What is needed:
Transcribe the lines below exactly, beginning with the line that holds "This screenshot has height=461, width=692." and ending with the final line, both included. Pictures are to be left out.

*** Opening of Material for this task ***

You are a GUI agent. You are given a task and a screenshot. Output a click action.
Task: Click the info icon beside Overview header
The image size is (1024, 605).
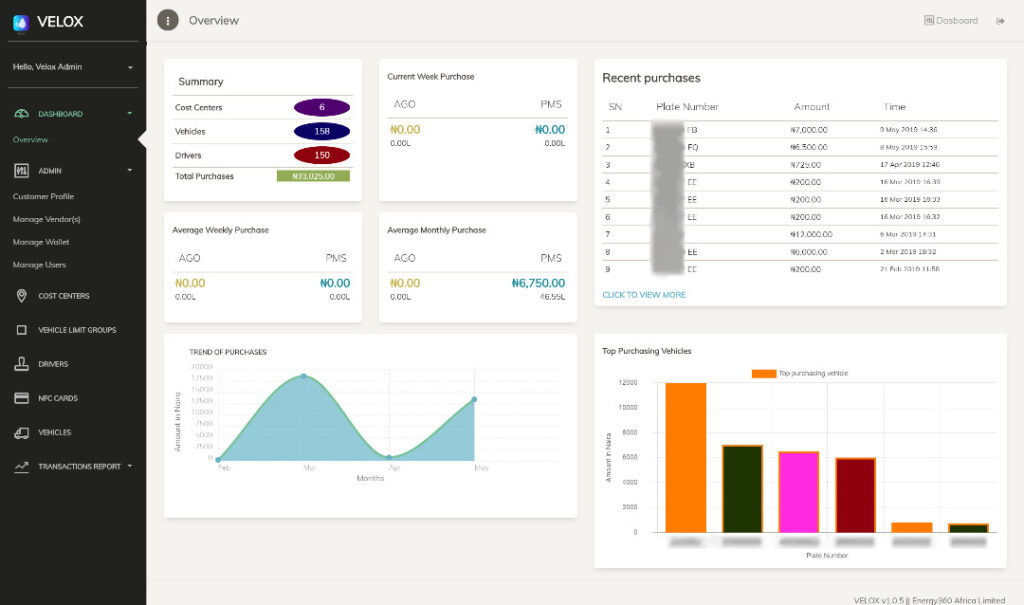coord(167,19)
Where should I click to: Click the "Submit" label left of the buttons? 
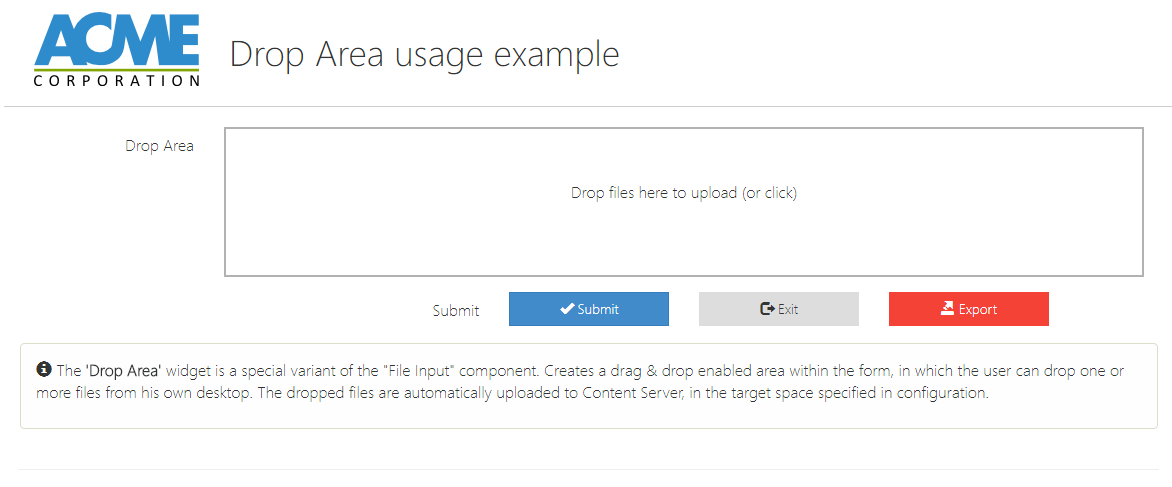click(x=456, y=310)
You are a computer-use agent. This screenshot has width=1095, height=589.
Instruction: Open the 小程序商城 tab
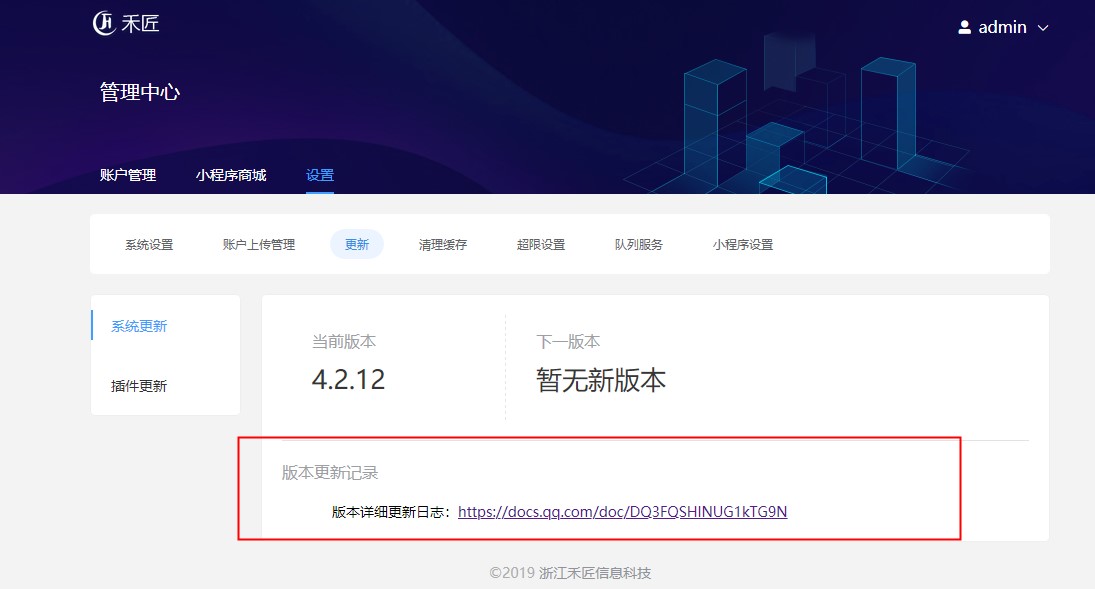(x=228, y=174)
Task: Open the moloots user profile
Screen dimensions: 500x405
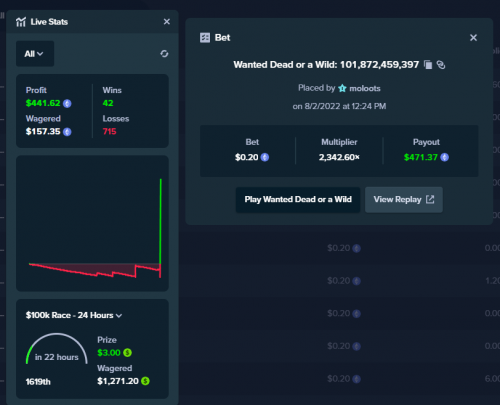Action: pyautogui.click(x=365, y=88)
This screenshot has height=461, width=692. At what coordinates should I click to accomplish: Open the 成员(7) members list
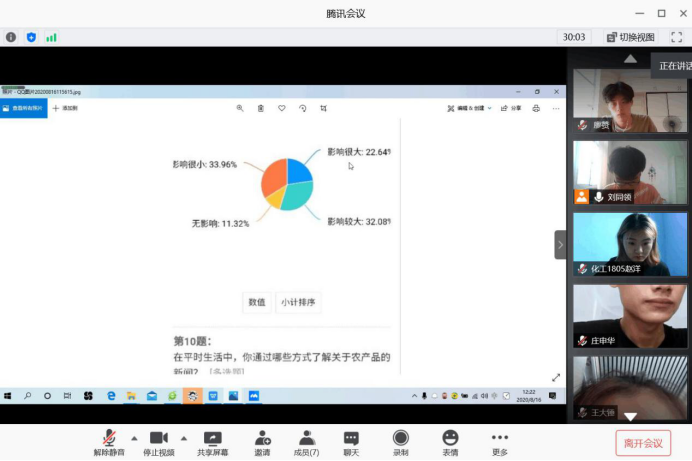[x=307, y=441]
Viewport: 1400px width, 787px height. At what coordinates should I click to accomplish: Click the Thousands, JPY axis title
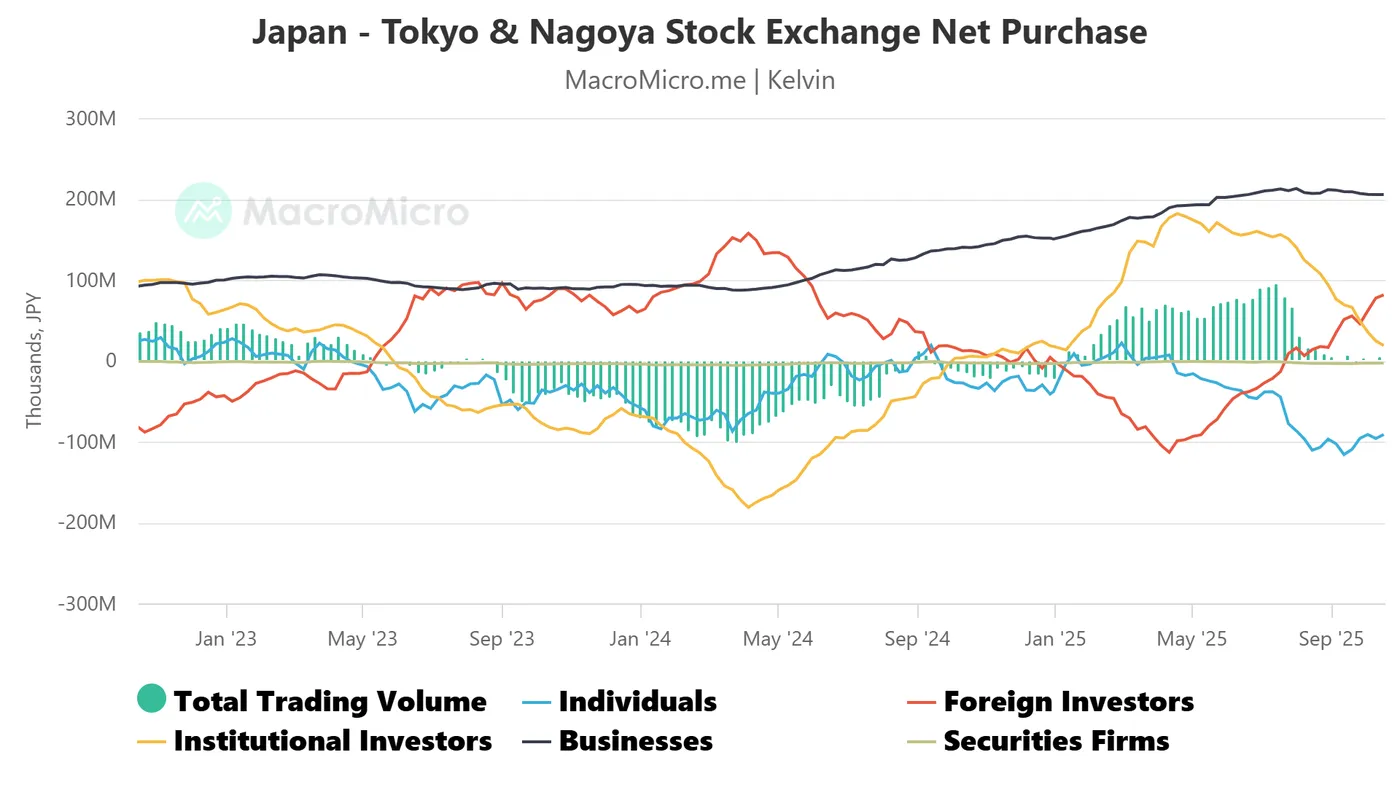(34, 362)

*** Close of Material for this task ***

Response to the exercise:
This screenshot has height=461, width=692. At what coordinates should I click to accomplish: Open the 成员(7) members list
[x=307, y=441]
Viewport: 1400px width, 787px height. At what coordinates should I click to accomplish: Click the Thousands, JPY axis title
(34, 362)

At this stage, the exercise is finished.